Please quote exactly the opening lines of the data, from the first line to the one where "The width and height of the screenshot is (1568, 662)." appears.
* * *
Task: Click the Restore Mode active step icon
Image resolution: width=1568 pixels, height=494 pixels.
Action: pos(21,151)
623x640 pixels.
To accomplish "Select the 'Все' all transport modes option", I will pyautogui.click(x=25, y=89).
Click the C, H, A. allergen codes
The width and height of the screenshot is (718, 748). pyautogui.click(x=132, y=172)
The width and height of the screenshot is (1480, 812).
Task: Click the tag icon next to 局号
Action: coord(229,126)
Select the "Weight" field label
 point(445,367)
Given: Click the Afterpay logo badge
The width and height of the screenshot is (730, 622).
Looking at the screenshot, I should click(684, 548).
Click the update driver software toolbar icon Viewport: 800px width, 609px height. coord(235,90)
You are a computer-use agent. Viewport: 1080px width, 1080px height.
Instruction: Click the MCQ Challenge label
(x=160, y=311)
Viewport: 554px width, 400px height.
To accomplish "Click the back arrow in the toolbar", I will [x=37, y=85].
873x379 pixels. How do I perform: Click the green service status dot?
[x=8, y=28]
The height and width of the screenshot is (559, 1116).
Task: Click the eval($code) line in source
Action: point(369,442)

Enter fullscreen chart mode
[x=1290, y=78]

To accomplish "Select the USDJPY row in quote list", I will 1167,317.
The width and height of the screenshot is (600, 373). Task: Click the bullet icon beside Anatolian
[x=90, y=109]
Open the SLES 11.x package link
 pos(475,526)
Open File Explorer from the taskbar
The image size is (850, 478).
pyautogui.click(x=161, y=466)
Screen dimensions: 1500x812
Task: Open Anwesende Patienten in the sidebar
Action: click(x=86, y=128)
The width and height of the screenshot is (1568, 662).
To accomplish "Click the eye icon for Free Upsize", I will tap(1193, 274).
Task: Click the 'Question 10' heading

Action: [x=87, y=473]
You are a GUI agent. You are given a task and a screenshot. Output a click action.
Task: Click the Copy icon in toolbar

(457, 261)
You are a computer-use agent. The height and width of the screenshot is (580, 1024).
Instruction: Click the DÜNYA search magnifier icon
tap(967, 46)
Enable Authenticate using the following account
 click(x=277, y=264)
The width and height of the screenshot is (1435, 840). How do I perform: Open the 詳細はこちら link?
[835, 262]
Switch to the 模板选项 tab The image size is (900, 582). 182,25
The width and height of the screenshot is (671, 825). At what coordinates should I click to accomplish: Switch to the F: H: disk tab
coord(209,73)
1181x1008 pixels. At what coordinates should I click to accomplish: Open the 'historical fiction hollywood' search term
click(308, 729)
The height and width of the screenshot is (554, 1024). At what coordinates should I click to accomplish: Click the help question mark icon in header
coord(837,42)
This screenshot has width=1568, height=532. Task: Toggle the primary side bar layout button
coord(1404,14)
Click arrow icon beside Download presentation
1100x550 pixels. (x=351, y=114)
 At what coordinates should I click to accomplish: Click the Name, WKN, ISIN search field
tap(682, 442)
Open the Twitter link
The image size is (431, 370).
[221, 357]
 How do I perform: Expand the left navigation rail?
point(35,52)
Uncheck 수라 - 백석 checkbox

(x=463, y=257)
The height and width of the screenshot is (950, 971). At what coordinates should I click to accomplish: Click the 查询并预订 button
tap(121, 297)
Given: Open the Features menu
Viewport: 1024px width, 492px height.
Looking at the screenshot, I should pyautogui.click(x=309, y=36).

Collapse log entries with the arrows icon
* * *
▶ **The completed task**
Task: Click the Restore Mode active step icon
Image resolution: width=1568 pixels, height=494 pixels.
Action: pos(21,151)
623x640 pixels.
To accomplish "Select the 'Все' all transport modes option", I will pyautogui.click(x=25, y=89).
Click the C, H, A. allergen codes
The width and height of the screenshot is (718, 748). pyautogui.click(x=132, y=172)
The width and height of the screenshot is (1480, 812).
Task: Click the tag icon next to 局号
Action: coord(229,126)
Select the "Weight" field label
 point(445,367)
Given: Click the Afterpay logo badge
The width and height of the screenshot is (730, 622).
Looking at the screenshot, I should click(684, 548).
Click the update driver software toolbar icon Viewport: 800px width, 609px height. coord(235,90)
You are a computer-use agent. Viewport: 1080px width, 1080px height.
Instruction: Click the MCQ Challenge label
(x=160, y=311)
Viewport: 554px width, 400px height.
To accomplish "Click the back arrow in the toolbar", I will [x=37, y=85].
873x379 pixels. How do I perform: Click the green service status dot?
[x=8, y=28]
The height and width of the screenshot is (559, 1116).
Task: Click the eval($code) line in source
Action: point(369,442)

Enter fullscreen chart mode
[x=1290, y=78]

To accomplish "Select the USDJPY row in quote list", I will 1167,317.
The width and height of the screenshot is (600, 373). Task: Click the bullet icon beside Anatolian
[x=90, y=109]
Open the SLES 11.x package link
 pos(475,526)
Open File Explorer from the taskbar
The image size is (850, 478).
pyautogui.click(x=161, y=466)
Screen dimensions: 1500x812
Task: Open Anwesende Patienten in the sidebar
Action: click(x=86, y=128)
The width and height of the screenshot is (1568, 662).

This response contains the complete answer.